Sunday, August 14, 2011

Holding Compassion and Justice Together?

I find myself in a strange place in regards to my divorce, holding both compassion and justice together, side by side. They bicker with each other occasionally, as they often encourage contrasting courses of action. It's a weird sense though. I feel like I'm in some kind of irreconcilable conflict with myself.

In trying to make sense of it I keep going back to the Kabbalistic shattered vessel, in that my divorce shattered my reality, and my self-identity, into disparate parts, justice, compassion, and others (though justice and compassion have the strongest voices).
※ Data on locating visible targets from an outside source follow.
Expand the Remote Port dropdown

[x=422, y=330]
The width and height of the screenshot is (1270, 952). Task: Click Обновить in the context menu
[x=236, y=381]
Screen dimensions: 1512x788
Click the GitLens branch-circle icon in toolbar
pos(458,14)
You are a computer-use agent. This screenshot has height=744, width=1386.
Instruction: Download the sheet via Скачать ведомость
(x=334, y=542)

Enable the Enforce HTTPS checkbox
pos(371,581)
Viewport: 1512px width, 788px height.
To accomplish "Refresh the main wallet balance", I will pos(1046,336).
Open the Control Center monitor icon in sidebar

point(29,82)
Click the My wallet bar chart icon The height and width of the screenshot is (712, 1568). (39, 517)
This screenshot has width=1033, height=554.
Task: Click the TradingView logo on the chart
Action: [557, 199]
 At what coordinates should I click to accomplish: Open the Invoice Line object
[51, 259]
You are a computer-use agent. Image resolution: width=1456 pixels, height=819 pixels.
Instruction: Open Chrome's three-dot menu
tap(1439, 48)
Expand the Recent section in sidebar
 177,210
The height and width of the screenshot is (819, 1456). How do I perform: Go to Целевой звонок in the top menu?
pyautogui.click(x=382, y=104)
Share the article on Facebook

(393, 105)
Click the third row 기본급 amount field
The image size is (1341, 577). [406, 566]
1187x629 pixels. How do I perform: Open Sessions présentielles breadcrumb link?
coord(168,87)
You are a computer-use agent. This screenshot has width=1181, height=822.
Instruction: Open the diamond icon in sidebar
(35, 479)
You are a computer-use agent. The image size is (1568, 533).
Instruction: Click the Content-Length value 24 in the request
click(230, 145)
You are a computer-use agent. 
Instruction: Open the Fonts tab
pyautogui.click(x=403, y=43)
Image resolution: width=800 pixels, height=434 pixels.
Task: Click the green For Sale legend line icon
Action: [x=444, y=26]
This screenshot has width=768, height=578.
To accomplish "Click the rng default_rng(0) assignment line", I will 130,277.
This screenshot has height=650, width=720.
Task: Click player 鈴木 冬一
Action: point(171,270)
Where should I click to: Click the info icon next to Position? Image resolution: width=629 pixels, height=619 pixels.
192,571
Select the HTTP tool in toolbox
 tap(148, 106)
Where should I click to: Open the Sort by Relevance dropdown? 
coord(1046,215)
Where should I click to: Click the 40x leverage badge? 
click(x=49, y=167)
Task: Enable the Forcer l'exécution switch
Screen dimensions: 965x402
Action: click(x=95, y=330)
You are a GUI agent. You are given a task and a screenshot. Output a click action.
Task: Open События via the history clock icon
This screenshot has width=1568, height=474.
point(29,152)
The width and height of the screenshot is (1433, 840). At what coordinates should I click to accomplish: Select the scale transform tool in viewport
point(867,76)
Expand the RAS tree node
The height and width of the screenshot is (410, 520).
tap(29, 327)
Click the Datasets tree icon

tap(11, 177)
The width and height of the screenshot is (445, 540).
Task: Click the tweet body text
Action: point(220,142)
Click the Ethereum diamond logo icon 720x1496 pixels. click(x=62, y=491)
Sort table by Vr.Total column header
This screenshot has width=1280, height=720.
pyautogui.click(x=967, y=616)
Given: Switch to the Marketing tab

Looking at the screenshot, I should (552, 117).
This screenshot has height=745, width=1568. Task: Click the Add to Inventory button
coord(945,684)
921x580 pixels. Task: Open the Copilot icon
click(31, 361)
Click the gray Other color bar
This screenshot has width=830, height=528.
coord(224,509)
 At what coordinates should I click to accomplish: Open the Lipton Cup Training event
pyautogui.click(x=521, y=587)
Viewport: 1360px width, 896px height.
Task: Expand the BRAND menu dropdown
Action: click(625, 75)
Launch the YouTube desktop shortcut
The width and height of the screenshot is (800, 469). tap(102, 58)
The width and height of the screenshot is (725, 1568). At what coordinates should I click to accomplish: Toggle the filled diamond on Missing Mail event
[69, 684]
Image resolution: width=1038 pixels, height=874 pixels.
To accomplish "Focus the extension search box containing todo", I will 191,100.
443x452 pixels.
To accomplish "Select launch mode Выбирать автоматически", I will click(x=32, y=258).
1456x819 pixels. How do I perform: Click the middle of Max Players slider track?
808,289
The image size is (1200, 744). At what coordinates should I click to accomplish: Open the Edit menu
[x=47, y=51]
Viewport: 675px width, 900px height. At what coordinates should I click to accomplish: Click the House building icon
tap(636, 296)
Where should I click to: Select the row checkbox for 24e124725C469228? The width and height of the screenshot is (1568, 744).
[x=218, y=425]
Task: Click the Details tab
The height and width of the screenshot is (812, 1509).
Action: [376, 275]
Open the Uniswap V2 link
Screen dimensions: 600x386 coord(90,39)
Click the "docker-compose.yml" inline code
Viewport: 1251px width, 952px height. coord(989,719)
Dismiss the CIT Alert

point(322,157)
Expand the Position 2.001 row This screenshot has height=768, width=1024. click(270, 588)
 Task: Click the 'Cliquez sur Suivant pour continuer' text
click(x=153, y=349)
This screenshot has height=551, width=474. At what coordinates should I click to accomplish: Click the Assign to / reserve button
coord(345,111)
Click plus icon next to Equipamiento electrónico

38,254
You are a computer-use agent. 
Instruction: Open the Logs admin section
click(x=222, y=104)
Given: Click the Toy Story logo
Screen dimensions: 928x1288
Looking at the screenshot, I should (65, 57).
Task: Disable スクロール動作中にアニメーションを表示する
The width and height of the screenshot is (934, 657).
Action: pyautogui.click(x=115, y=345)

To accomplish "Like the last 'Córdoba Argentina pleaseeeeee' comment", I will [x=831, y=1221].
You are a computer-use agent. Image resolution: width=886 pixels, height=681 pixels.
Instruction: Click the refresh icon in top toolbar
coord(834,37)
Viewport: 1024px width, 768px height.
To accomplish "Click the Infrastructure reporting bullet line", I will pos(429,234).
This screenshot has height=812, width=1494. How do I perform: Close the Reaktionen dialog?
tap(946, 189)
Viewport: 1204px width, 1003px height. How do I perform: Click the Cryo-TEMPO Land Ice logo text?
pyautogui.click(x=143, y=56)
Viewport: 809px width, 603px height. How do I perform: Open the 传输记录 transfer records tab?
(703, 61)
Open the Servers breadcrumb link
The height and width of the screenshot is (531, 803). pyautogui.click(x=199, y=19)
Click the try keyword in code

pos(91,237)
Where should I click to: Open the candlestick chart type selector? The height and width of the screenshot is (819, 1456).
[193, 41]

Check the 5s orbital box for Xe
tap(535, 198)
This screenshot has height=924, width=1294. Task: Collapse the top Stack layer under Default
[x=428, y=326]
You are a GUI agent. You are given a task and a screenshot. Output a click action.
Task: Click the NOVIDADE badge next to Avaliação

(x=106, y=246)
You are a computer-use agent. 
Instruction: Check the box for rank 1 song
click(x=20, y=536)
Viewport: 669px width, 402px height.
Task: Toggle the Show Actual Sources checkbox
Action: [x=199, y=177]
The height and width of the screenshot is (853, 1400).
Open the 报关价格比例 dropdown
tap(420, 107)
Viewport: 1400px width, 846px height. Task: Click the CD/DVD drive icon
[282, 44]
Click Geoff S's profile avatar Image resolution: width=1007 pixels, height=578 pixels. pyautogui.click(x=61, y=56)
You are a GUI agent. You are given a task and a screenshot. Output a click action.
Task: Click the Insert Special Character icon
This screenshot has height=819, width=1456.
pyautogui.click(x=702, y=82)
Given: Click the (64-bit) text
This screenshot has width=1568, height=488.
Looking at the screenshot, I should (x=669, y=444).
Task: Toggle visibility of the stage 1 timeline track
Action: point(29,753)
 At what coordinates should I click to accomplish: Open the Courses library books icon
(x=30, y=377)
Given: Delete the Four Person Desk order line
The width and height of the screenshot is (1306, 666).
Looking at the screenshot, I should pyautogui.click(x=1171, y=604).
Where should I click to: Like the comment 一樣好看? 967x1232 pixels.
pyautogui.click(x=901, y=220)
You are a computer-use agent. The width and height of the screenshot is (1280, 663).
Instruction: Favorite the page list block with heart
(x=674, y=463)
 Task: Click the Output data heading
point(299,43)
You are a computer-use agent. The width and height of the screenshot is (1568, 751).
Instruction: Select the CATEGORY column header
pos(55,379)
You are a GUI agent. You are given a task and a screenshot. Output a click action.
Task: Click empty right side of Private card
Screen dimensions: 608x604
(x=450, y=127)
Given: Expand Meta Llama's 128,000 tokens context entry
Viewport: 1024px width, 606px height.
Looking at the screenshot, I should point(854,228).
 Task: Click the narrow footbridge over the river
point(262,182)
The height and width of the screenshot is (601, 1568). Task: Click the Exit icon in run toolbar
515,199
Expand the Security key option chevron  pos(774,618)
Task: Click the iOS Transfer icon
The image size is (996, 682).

I wonder if my desire to re-boot my life through graduate school isn't really just my attempt to re-build those disparate parts into something new, and hopefully better.

It's funny, that seems selfish and frivolous in some ways, as if I'm doing this just for myself. And that wouldn't be an unfair assessment either, yet one of my goals from graduate school is to build my knowledge and skills to advocate for my community, which is laudable, in a more typical moralistic context.

Again, another contrast to hold. If one's goals are sub-consciously directed by self-interest, but consciously directed by benefiting others, what's the root here? Or is it within this balance, of self-interest and helping others, that harmony is found? Perhaps to be truly capable this contrast must be hold together?

Then, what of, in a larger sense, is my moral nature? My morals are built on the conscious idea that their precepts and dictates are of the benefit of others, not me, yet I selfishly hold strict to them. Many would see this is as an unhealthy balance, that I should have both my conscious and sub-conscious mind in harmony, yet the Kabbalistic tree of life speaks differently.

The tree of life is a balance of opposite forces, of passivity and activity, of femininity and masculinity, of harmony and chaos. Why cannot I find my path through these balancing extremes? Isn't that inherent in the Kabbalistic natural world?

Or maybe I'm just finding religious precepts to cling to in order to justify myself.

Food for thought...

- Jason

Monday, August 1, 2011

Justice: Linking Old with New

In looking over my older posts I see I've taken a divergence since incorporating Sacred Therapy into the mix. I've defaulted to the traditional notion of justice. This is most prominent in my previous post (7/31/11), so I've decided to try and address this issue somewhat.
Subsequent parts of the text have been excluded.